"""
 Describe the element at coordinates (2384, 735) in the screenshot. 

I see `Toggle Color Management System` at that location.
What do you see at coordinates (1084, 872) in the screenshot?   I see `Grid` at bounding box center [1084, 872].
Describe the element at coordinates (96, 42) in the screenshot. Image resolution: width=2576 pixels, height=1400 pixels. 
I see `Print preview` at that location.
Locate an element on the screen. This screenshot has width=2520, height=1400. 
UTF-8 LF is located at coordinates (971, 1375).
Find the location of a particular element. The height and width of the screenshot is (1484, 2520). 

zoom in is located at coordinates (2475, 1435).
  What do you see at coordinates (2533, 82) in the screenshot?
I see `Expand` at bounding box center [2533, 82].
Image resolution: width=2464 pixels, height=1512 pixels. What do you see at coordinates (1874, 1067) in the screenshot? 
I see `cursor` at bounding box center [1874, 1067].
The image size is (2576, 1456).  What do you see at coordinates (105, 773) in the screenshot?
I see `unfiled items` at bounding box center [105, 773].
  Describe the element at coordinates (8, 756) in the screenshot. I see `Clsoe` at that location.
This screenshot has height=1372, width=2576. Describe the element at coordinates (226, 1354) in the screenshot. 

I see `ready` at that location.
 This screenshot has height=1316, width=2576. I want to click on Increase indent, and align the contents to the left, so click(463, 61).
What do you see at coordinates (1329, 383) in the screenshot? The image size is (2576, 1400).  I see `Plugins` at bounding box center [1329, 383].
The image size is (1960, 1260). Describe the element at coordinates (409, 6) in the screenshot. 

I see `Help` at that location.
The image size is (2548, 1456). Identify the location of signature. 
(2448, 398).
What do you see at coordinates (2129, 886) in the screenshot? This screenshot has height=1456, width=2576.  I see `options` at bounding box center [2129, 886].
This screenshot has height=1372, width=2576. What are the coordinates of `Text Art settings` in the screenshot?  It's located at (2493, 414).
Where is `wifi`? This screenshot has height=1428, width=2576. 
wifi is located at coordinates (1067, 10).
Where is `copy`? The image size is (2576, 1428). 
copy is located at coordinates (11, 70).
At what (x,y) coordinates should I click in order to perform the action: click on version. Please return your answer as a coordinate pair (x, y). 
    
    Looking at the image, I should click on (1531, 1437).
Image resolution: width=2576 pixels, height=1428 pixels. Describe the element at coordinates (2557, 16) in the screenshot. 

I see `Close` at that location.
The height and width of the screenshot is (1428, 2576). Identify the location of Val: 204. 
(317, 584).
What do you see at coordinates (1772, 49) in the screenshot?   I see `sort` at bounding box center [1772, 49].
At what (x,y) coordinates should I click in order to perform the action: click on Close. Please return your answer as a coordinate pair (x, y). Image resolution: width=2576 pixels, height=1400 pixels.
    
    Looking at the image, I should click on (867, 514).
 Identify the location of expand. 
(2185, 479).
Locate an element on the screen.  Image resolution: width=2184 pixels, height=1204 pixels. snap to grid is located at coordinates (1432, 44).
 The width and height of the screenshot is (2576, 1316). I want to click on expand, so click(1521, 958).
"""
__Problem details__. Transcribe the records exactly, from their first line through the line that contains "center [1874, 1067].".

__Problem solution__.
 Describe the element at coordinates (2384, 735) in the screenshot. 

I see `Toggle Color Management System` at that location.
What do you see at coordinates (1084, 872) in the screenshot?   I see `Grid` at bounding box center [1084, 872].
Describe the element at coordinates (96, 42) in the screenshot. Image resolution: width=2576 pixels, height=1400 pixels. 
I see `Print preview` at that location.
Locate an element on the screen. This screenshot has width=2520, height=1400. 
UTF-8 LF is located at coordinates (971, 1375).
Find the location of a particular element. The height and width of the screenshot is (1484, 2520). 

zoom in is located at coordinates (2475, 1435).
  What do you see at coordinates (2533, 82) in the screenshot?
I see `Expand` at bounding box center [2533, 82].
Image resolution: width=2464 pixels, height=1512 pixels. What do you see at coordinates (1874, 1067) in the screenshot? 
I see `cursor` at bounding box center [1874, 1067].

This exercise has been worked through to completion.